Because local officials took too long to pick a site
for the filtration plant, the federal government took the
city to court. The suit was settled last year and the
city agreed to push forward with site selection, design
and construction according to a strict timetable.
Construction must begin by September 2001.
In light of this, is filtration avoidance
Depends on who you ask. The U.S. Environmental
Protection Agency (EPA) is unequivocal -- the city must
filter and that's that, agency officials say. Though it
is studying ways to avoid filtration, the DEP says it has
no choice but to proceed according to the design and
construction schedule dictated by the agreement it made
with the federal government in court last year.
Some activists argue that if the DEP really wanted to
it could convince the EPA to give it more time to study
the possibility of avoiding filtration in the Croton.
Legislation, authored by Bronx Congressman Eliot
Engel, would give New York City another chance to apply
for a filtration avoidance under the Safe Drinking Water
Act. Engel says the newest version of the bill has a
better chance of passage because it is broader and less
focused on New York than previous incarnations.
For more information on filtration avoidance, see
article entitled Against the Clock, Activists Push
for Filtration Avoidance..
Why are so many people opposed to filtration?
There are many reasons. Community residents fear
a quality-of-life nightmare with increased noise,
traffic, and dust during years of construction.
In the watershed towns upstate, many activists believe
a filtration plant will open the doors to developers who
will argue that pollution of the watershed will be
"fixed" by the filtration plant downstream.

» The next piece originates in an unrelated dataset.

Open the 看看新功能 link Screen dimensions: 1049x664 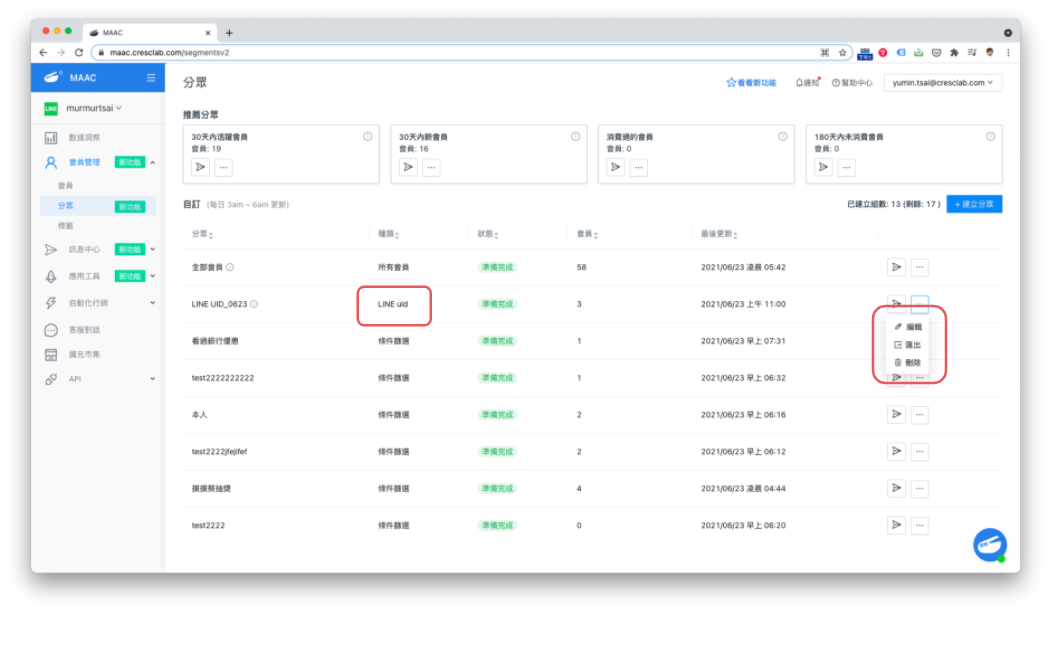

Filtration foes also point to the fallibility of what
is essentially a giant machine and argue that there is no
better filter than Mother Nature herself. They propose
greater protections for the water system and enhancement
of natural filtration systems like wetlands.

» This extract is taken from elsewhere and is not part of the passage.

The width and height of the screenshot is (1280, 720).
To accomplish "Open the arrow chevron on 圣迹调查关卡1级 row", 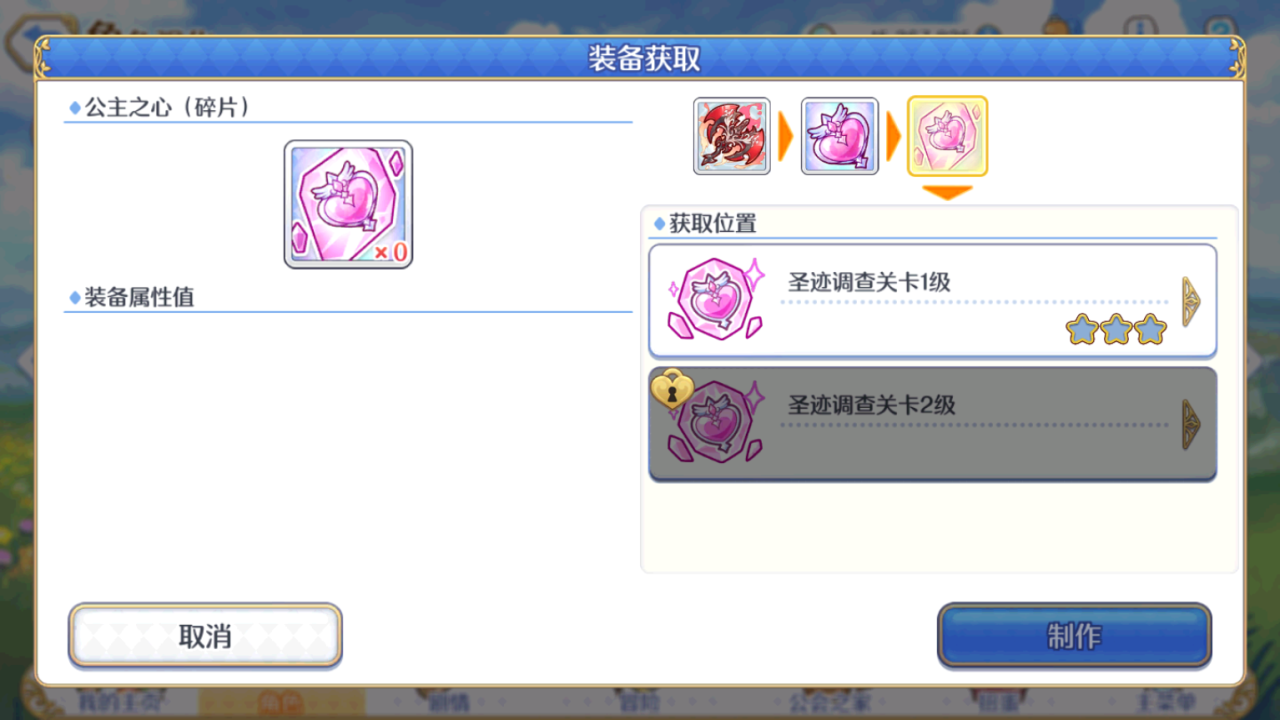I will click(1191, 301).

On the other side of the issue, the city's
construction unions and contractor groups strongly
support the project because of the jobs it will create.
Where is the city proposing to build the
On Dec. 1, 1998, the city Department of
Environmental Protection (DEP) announced its proposal to
build a $660 million, 11-acre filtration plant at Mosholu
Golf Course in Van Cortlandt Park (see map on opposite
page). The choice was a surprise for a number of reasons:
it was a last-minute add-on to the list of proposed sites
last spring; there were seven other sites under
consideration in the Bronx and Westchester, two of them
in remote, industrial locations, and because the Jerome
Park Reservoir has been in the city's sights for the
plant for decades.
Is the Mosholu Golf Course site a done deal?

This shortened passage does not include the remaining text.